_Exercise data:_

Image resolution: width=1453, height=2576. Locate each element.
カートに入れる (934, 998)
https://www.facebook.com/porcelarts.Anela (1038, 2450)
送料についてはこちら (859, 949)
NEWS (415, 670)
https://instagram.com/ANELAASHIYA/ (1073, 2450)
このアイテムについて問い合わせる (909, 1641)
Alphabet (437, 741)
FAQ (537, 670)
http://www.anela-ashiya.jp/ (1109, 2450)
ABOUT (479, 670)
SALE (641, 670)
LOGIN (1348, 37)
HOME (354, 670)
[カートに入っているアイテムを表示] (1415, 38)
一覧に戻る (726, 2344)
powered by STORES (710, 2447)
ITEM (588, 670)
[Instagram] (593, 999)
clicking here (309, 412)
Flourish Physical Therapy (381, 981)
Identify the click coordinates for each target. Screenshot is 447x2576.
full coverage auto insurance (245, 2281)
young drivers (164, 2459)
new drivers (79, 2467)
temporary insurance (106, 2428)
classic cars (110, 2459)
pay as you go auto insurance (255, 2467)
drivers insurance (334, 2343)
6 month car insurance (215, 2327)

_Work to complete:_ The answer should be an exact copy of the lines from the first line of the data through the line with "Identify the click" and should contain nothing else.

_Written response:_
Image resolution: width=1453, height=2576. Locate each element.
カートに入れる (934, 998)
https://www.facebook.com/porcelarts.Anela (1038, 2450)
送料についてはこちら (859, 949)
NEWS (415, 670)
https://instagram.com/ANELAASHIYA/ (1073, 2450)
このアイテムについて問い合わせる (909, 1641)
Alphabet (437, 741)
FAQ (537, 670)
http://www.anela-ashiya.jp/ (1109, 2450)
ABOUT (479, 670)
SALE (641, 670)
LOGIN (1348, 37)
HOME (354, 670)
[カートに入っているアイテムを表示] (1415, 38)
一覧に戻る (726, 2344)
powered by STORES (710, 2447)
ITEM (588, 670)
[Instagram] (593, 999)
clicking here (309, 412)
Flourish Physical Therapy (381, 981)
Identify the click coordinates for each target. Screenshot is 447x2576.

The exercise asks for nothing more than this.